The three additional numbers provided by Linux are the number of running processes (one in this case), the total number of processes, and the last process ID (PID) used.

When discussing load averages, you need to interpret the term "running" in the narrowest of senses – that is, a process actually executing in the processor at the moment in question. Remember that a multitasking OS provides processes with the illusion of a dedicated CPU.

In reality, however, multiple processes are being continuously swapped in and out of execution on a single processor core using a kernel-specific version of the state machine described in Figure 1.
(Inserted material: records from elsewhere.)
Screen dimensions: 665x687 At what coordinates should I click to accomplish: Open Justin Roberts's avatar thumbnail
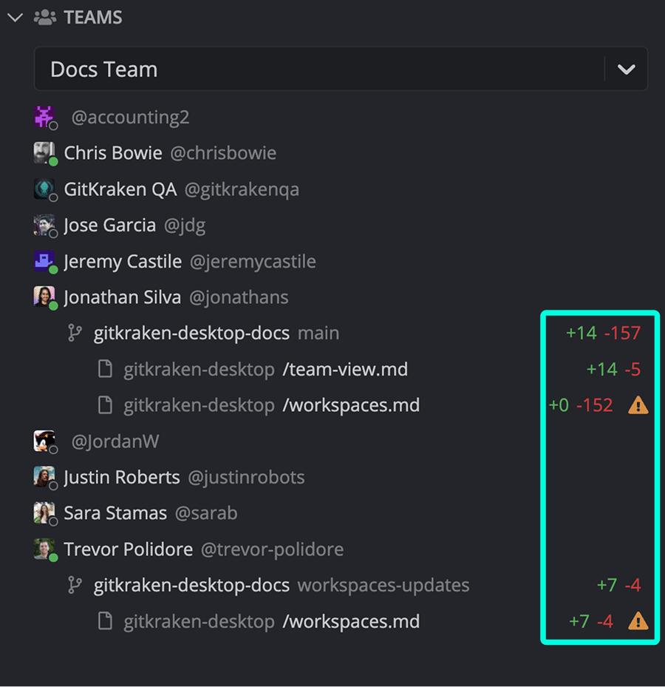[44, 477]
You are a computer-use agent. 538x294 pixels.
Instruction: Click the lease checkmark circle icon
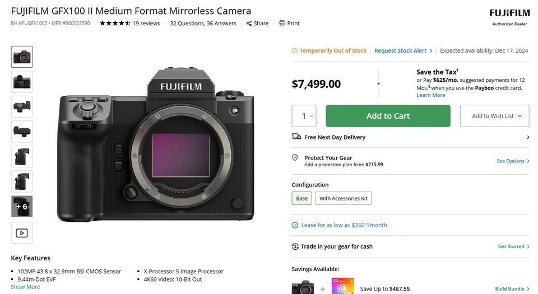[x=295, y=225]
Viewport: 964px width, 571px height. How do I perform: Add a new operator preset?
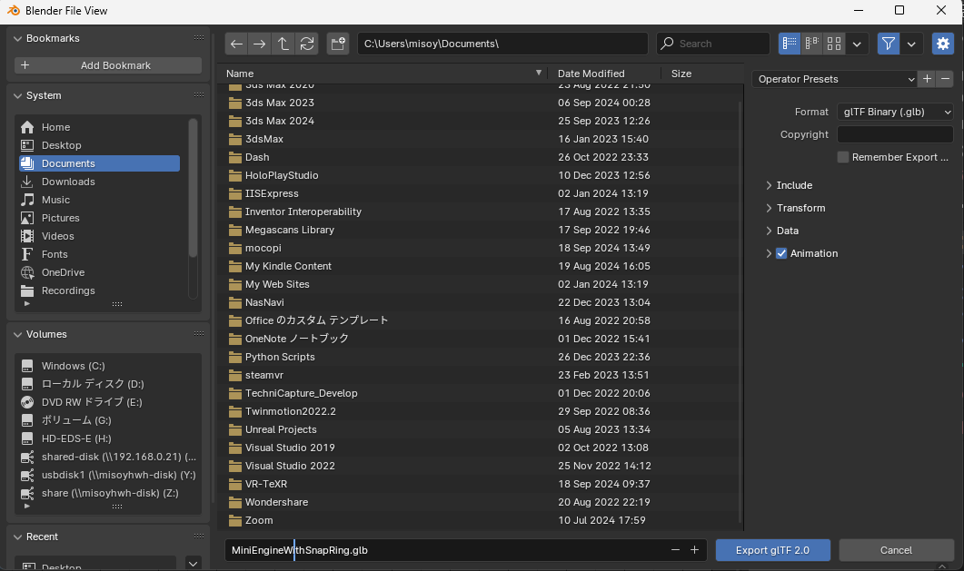[927, 79]
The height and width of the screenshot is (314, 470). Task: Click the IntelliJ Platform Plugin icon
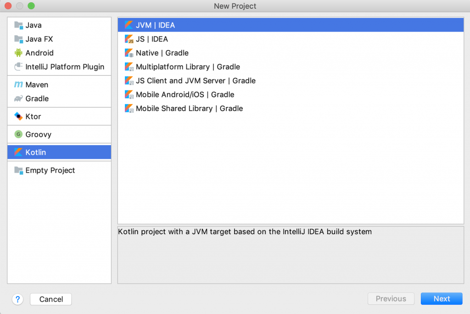(x=18, y=67)
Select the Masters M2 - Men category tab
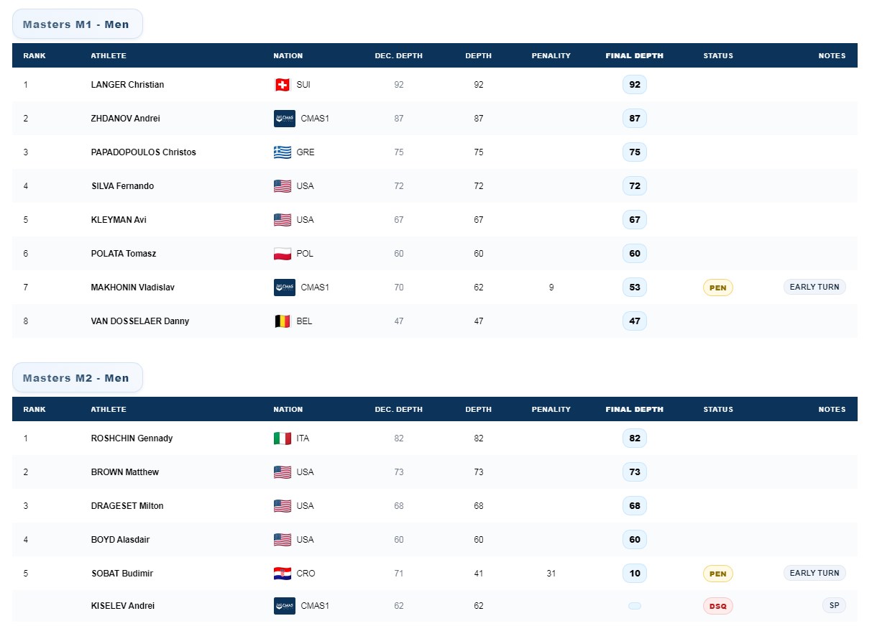Image resolution: width=872 pixels, height=639 pixels. coord(77,378)
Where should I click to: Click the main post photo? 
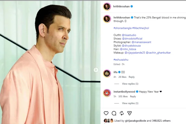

Process state transitions.
Figure 1: Process state transitions.

When a process is context-switched out of execution, the operating system puts it in a holding state patterned on the reason for that context switch. The common routine for a process is to be put into a state in which it is waiting for I/O while another process runs and then to resume execution once the necessary data arrives.

Another common occurrence for CPU-bound processes is for their time slice to expire and the kernel to preempt them. These processes are still ready to run, but for fairness, the kernel needs to schedule other processes for execution first before they get another go.

Notice how processes that are running and processes ready to run (just not running now) are conflated into the same state in the Linux kernel's version of this state diagram (Figure 2).

Linux process state diagram.
Figure 2: Linux process state diagram.

One now can meaningfully state what the load average samples and takes the average of: the number of processes in the run queue, ready to run but waiting for a time slice of the processor, + plus the number of processes currently actually running.

The kernel samples this data at some predefined time and calculates running averages for these numbers, which are then published to userspace. There is some variance between different Unix kernels, but I won't go into that here; indeed, some illustrious authors have called the metric "simplistic, poorly defined, but far from useless" [4].

An idle system therefore has a load of 0 by definition. A load equal to the number of cores describes a system never idle, with CPU contention starting as the number rises higher. A common practice is to look at the load average as a measure of CPU utilization, but the real picture is more complex. Examining the recently updated kernel code involved in computing [5] the moving average is even more so.

Pragmatically, I'll examine the response of my laptop to:

watch cat /proc/loadavg
0.03 0.03 0.07 1/362 23038

This is what an idle system looks like. When examining load average numbers, you should also be aware of how many cores a system has because that will alter the system's reaction to load changes. Using stress [6], you can create purely CPU-bound tasks to target a specific system load:

stress --cpu 3

Spawning three such tasks makes the system progressively converge on a load average of 3 as time passes:

2.98 2.12 0.96 4/383 9433

By interpreting these numbers, you can say that, in that past minute, on average, one process (2.98 on two cores) had to wait while ready to run, but over the past 15 minutes, the system was (again, on average) not making processes wait for the CPU (Figure 3).

The tload tool [7] graphs system load averages in the terminal.
Figure 3: The tload tool [7] graphs system load averages in the terminal.